> **Stored data**:
========================================

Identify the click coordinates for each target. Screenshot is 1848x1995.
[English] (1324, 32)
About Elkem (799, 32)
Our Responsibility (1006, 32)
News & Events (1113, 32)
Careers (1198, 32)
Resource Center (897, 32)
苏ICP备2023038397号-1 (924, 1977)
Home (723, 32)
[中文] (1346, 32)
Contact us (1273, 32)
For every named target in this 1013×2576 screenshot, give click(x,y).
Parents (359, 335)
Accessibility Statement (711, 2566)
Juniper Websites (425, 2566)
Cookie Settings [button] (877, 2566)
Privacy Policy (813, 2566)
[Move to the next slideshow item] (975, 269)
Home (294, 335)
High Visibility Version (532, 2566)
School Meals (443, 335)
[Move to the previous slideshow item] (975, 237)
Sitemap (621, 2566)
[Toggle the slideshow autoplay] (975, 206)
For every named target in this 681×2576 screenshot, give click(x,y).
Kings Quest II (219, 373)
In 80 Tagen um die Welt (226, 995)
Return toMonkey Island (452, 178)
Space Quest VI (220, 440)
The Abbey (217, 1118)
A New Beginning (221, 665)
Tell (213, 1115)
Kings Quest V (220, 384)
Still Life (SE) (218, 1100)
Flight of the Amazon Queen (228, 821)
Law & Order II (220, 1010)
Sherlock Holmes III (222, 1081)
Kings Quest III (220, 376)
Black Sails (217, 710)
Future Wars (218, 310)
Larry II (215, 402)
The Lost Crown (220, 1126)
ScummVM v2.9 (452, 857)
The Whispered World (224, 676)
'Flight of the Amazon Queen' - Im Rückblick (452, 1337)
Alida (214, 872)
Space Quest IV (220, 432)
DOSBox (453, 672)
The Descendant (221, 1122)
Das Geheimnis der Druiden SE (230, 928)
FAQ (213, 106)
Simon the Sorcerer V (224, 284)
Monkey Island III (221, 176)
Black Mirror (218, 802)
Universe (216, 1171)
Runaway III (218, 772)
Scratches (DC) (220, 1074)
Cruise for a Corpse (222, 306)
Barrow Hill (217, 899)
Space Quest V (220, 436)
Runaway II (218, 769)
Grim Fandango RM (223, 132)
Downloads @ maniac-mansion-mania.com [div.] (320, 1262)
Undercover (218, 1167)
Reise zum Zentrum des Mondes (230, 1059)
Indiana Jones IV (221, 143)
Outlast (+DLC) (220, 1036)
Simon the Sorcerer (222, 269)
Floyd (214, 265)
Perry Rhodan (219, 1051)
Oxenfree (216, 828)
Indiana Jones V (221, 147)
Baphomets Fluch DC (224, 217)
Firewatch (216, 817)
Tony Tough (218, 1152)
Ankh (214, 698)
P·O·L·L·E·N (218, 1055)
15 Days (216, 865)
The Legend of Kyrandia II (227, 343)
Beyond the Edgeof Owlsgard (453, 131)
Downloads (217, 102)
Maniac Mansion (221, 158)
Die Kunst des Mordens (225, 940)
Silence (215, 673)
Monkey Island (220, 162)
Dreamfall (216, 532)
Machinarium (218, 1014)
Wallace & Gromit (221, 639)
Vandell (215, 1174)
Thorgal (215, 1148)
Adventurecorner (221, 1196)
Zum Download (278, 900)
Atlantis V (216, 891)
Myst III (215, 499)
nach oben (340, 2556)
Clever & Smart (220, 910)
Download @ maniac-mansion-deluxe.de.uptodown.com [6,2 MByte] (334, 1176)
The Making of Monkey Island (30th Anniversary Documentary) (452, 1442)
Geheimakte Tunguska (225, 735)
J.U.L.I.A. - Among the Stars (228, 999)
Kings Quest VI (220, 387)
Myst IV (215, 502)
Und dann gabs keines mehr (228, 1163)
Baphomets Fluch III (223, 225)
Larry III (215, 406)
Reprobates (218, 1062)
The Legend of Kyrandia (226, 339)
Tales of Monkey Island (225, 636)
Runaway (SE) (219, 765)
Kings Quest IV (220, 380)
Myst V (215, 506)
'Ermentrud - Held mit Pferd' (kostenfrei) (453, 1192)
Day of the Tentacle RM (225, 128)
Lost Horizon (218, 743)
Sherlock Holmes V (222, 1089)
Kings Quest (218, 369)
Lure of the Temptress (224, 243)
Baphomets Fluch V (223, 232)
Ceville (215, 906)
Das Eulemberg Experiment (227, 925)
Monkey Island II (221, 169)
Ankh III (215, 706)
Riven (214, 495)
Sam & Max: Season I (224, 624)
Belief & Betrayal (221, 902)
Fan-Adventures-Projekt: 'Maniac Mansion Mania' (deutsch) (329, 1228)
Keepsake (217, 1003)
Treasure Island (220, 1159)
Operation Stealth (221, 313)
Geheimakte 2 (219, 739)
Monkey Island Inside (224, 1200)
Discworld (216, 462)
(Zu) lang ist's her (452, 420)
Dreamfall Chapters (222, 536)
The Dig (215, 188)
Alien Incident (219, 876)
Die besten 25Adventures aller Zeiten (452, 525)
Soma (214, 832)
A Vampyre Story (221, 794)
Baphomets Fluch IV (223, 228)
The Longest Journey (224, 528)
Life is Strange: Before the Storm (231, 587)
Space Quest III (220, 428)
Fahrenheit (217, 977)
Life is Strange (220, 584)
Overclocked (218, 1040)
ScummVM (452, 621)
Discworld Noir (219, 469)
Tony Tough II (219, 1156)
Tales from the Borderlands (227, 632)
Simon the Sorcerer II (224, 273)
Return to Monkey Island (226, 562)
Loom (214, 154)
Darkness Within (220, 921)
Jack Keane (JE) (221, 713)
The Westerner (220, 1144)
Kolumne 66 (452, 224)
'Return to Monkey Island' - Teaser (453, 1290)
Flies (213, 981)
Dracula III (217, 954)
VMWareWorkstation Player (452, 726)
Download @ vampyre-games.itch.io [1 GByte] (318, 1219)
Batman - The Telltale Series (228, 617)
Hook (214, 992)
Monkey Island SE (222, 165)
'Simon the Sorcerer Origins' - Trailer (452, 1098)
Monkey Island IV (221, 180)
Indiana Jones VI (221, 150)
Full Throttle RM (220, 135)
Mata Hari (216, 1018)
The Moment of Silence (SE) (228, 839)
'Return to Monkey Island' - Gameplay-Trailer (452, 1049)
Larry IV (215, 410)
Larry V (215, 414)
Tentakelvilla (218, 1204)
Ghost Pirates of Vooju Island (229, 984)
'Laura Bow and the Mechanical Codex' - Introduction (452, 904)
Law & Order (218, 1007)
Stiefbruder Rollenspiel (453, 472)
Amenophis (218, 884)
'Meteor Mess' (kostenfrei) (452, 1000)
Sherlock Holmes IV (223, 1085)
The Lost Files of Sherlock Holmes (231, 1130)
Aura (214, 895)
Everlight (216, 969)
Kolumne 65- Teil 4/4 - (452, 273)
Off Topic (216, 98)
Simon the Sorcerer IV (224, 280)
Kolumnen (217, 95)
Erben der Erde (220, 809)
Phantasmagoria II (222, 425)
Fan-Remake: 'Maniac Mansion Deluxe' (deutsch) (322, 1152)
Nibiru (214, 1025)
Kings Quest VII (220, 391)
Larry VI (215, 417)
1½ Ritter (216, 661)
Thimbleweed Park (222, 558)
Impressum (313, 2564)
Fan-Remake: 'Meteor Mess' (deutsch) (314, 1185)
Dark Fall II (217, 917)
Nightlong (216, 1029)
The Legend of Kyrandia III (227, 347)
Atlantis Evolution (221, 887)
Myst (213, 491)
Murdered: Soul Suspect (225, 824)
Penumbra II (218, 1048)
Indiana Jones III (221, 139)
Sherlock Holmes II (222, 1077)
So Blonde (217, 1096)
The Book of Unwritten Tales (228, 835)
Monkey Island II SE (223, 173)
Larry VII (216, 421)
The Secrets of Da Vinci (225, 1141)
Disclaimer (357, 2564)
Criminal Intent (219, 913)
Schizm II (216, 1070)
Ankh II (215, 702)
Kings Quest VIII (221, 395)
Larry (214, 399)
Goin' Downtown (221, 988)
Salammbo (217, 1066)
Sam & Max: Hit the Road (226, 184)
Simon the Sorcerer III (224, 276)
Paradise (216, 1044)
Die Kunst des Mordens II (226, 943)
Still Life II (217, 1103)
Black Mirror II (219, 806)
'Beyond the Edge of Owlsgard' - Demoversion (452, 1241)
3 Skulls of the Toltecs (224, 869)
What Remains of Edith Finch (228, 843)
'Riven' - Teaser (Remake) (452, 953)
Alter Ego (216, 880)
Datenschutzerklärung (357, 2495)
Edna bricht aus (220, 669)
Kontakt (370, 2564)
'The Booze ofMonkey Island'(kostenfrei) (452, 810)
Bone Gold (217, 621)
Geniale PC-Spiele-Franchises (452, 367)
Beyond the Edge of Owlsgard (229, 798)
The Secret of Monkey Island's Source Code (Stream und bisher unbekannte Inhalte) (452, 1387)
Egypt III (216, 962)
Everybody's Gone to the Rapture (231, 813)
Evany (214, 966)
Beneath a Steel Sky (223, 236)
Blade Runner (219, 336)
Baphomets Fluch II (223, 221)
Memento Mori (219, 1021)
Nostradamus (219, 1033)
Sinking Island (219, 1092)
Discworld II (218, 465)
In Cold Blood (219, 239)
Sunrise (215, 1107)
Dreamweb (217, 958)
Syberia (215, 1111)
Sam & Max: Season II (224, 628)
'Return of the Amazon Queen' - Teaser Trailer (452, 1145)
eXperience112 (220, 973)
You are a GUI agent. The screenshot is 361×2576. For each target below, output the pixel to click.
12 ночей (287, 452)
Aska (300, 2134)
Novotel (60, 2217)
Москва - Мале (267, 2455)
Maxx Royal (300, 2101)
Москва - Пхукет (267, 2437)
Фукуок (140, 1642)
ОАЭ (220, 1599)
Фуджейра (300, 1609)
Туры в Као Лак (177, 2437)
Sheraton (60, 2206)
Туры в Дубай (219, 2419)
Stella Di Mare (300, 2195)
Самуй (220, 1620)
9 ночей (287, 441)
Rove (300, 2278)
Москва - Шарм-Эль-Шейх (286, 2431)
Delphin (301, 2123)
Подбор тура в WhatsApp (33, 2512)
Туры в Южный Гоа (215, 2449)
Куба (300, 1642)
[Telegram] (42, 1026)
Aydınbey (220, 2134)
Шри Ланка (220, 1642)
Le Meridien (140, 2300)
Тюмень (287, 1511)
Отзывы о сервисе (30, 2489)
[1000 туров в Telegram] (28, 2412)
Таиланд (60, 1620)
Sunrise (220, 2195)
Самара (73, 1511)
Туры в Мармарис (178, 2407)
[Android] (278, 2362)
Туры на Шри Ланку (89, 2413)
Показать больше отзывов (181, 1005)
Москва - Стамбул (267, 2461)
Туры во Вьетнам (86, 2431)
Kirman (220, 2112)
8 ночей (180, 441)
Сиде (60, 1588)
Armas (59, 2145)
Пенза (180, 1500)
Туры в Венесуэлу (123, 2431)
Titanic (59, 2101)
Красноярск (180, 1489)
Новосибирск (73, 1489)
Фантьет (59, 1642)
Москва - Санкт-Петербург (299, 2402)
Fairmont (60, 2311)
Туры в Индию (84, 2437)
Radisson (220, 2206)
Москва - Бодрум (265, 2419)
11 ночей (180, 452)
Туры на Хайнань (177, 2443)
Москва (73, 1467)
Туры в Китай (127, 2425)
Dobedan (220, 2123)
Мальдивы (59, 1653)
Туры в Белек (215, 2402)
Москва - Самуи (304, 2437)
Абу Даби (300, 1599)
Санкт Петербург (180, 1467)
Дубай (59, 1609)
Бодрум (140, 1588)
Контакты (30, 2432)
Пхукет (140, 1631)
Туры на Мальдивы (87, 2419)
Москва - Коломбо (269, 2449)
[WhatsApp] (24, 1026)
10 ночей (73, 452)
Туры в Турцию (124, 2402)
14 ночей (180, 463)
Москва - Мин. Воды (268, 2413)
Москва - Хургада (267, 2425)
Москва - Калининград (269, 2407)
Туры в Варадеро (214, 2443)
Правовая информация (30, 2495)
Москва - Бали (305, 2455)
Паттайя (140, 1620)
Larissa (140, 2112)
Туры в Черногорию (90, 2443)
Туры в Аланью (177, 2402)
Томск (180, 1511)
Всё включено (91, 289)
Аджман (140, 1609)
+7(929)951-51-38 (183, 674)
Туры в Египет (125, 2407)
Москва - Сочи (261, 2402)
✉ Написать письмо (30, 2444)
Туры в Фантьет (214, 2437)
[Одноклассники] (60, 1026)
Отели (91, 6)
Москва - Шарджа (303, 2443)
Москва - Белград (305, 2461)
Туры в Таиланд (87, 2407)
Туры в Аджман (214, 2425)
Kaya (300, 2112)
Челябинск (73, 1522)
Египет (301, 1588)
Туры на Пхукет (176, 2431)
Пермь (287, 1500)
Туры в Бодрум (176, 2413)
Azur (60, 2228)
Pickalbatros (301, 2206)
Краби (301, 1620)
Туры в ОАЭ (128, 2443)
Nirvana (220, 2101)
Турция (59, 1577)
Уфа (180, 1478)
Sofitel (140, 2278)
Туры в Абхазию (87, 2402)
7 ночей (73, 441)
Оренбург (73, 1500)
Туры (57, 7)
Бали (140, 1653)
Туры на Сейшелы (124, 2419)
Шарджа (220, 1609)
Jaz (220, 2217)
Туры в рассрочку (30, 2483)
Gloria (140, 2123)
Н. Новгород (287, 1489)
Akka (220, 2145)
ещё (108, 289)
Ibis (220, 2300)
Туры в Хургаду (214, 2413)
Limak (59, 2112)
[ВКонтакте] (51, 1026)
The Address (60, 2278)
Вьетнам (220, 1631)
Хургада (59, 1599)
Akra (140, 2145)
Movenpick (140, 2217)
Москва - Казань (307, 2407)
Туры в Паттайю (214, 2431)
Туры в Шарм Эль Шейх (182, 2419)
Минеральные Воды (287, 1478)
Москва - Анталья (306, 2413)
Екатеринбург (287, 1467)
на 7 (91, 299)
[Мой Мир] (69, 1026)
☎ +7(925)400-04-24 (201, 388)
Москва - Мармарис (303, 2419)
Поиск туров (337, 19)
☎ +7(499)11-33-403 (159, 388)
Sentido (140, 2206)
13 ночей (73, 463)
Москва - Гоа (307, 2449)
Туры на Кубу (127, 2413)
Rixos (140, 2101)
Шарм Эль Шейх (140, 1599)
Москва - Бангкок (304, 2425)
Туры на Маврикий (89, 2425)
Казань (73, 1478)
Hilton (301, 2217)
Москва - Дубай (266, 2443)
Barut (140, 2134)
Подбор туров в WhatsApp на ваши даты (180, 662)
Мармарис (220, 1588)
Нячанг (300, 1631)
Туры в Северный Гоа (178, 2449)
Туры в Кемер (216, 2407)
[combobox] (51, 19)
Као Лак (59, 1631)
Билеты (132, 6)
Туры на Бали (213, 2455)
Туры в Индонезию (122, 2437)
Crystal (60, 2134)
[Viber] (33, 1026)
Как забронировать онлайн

========================================

Starting at the line above that contains "Cookie Settings [button] (877, 2566)", repeat each line exactly up to and including the line that contains "Firewatch (216, 817)", and stop there.

> **Solution below**:
Cookie Settings [button] (877, 2566)
Privacy Policy (813, 2566)
[Move to the next slideshow item] (975, 269)
Home (294, 335)
High Visibility Version (532, 2566)
School Meals (443, 335)
[Move to the previous slideshow item] (975, 237)
Sitemap (621, 2566)
[Toggle the slideshow autoplay] (975, 206)
For every named target in this 681×2576 screenshot, give click(x,y).
Kings Quest II (219, 373)
In 80 Tagen um die Welt (226, 995)
Return toMonkey Island (452, 178)
Space Quest VI (220, 440)
The Abbey (217, 1118)
A New Beginning (221, 665)
Tell (213, 1115)
Kings Quest V (220, 384)
Still Life (SE) (218, 1100)
Flight of the Amazon Queen (228, 821)
Law & Order II (220, 1010)
Sherlock Holmes III (222, 1081)
Kings Quest III (220, 376)
Black Sails (217, 710)
Future Wars (218, 310)
Larry II (215, 402)
The Lost Crown (220, 1126)
ScummVM v2.9 (452, 857)
The Whispered World (224, 676)
'Flight of the Amazon Queen' - Im Rückblick (452, 1337)
Alida (214, 872)
Space Quest IV (220, 432)
DOSBox (453, 672)
The Descendant (221, 1122)
Das Geheimnis der Druiden SE (230, 928)
FAQ (213, 106)
Simon the Sorcerer V (224, 284)
Monkey Island III (221, 176)
Black Mirror (218, 802)
Universe (216, 1171)
Runaway III (218, 772)
Scratches (DC) (220, 1074)
Cruise for a Corpse (222, 306)
Barrow Hill (217, 899)
Space Quest V (220, 436)
Runaway II (218, 769)
Grim Fandango RM (223, 132)
Downloads @ maniac-mansion-mania.com [div.] (320, 1262)
Undercover (218, 1167)
Reise zum Zentrum des Mondes (230, 1059)
Indiana Jones IV (221, 143)
Outlast (+DLC) (220, 1036)
Simon the Sorcerer (222, 269)
Floyd (214, 265)
Perry Rhodan (219, 1051)
Oxenfree (216, 828)
Indiana Jones V (221, 147)
Baphomets Fluch DC (224, 217)
Firewatch (216, 817)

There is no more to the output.